*EXERCISE GOAL:*
Every line from the opening of the records to the line with "The width and" should be restated exactly, with both ends included and the pictures left out.

========

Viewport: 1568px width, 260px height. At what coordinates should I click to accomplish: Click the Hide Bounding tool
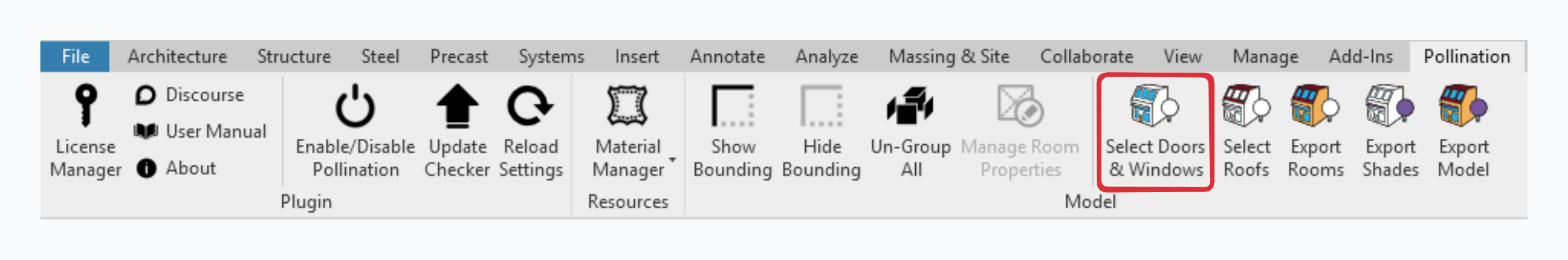coord(821,106)
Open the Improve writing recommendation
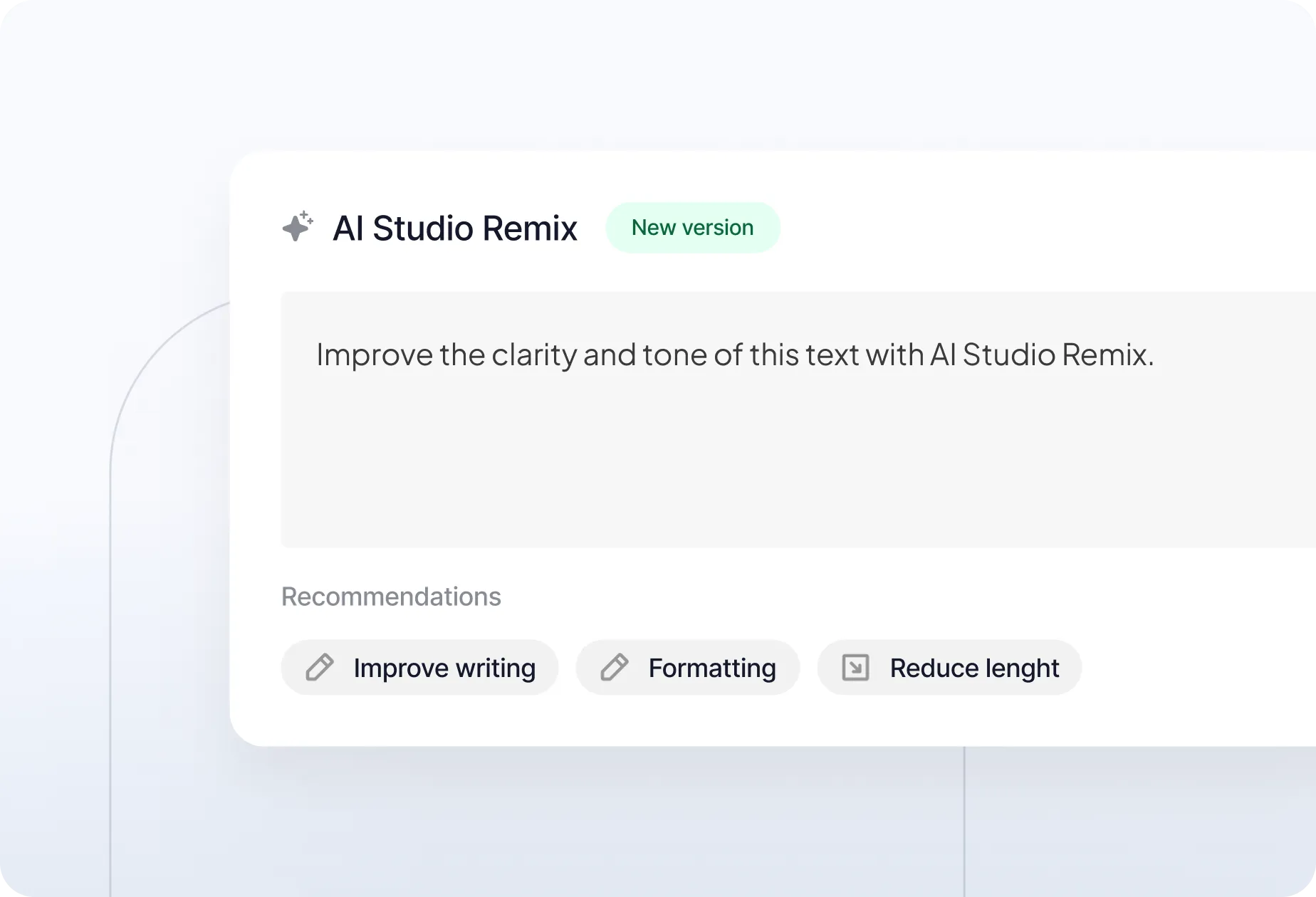The height and width of the screenshot is (897, 1316). [x=419, y=667]
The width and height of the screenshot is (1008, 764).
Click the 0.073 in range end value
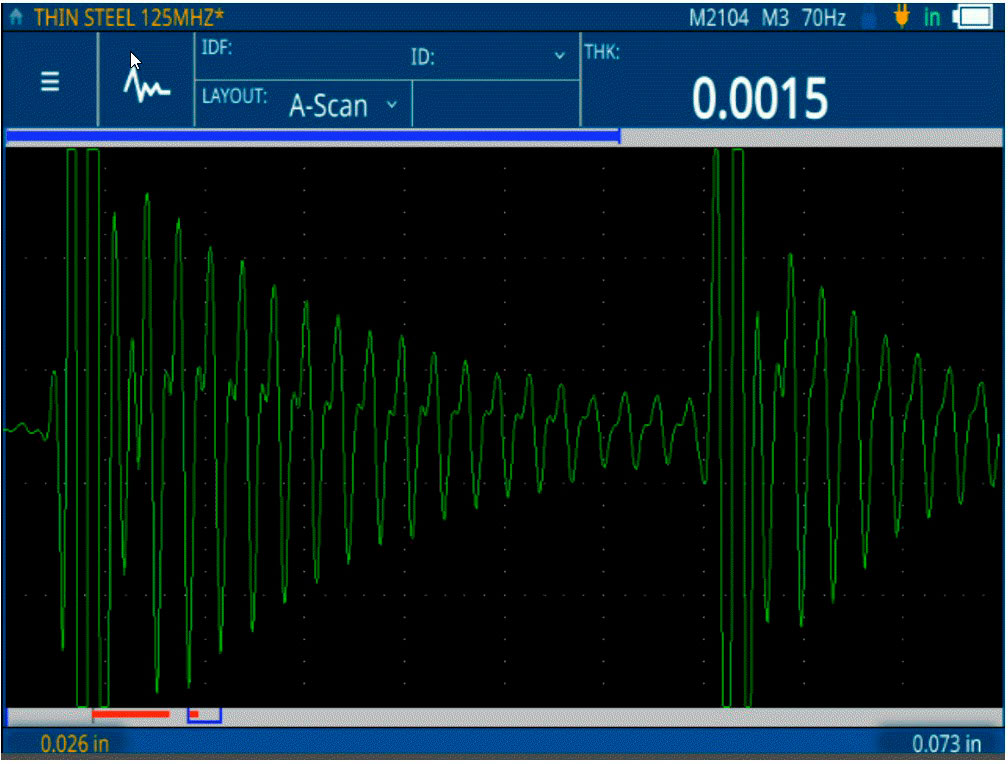pyautogui.click(x=946, y=744)
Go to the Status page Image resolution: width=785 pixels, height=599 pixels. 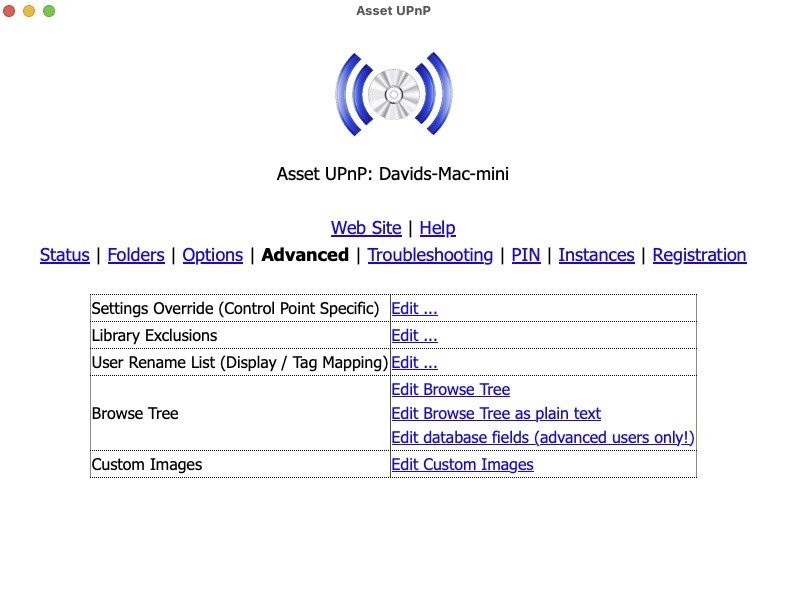coord(65,255)
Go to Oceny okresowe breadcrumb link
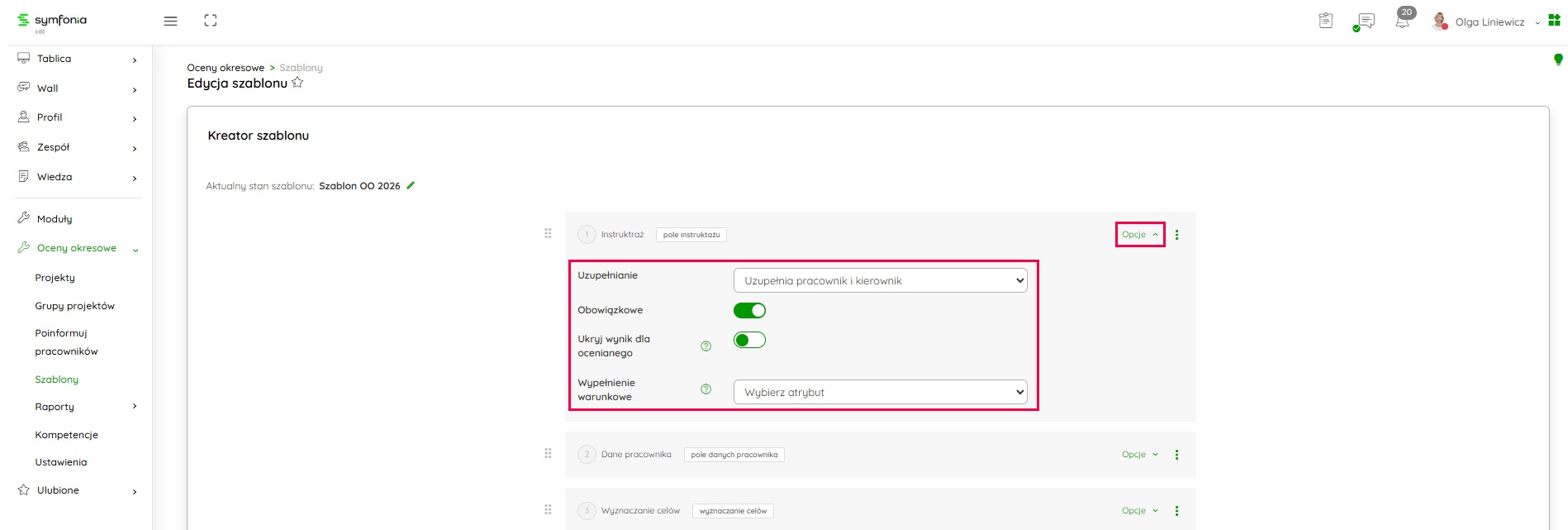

========

*EXERCISE RESPONSE:*
Viewport: 1568px width, 260px height. At what coordinates should I click to accomplish: Click the Hide Bounding tool
coord(821,106)
Open the Improve writing recommendation
The height and width of the screenshot is (897, 1316). [x=419, y=667]
The width and height of the screenshot is (1008, 764).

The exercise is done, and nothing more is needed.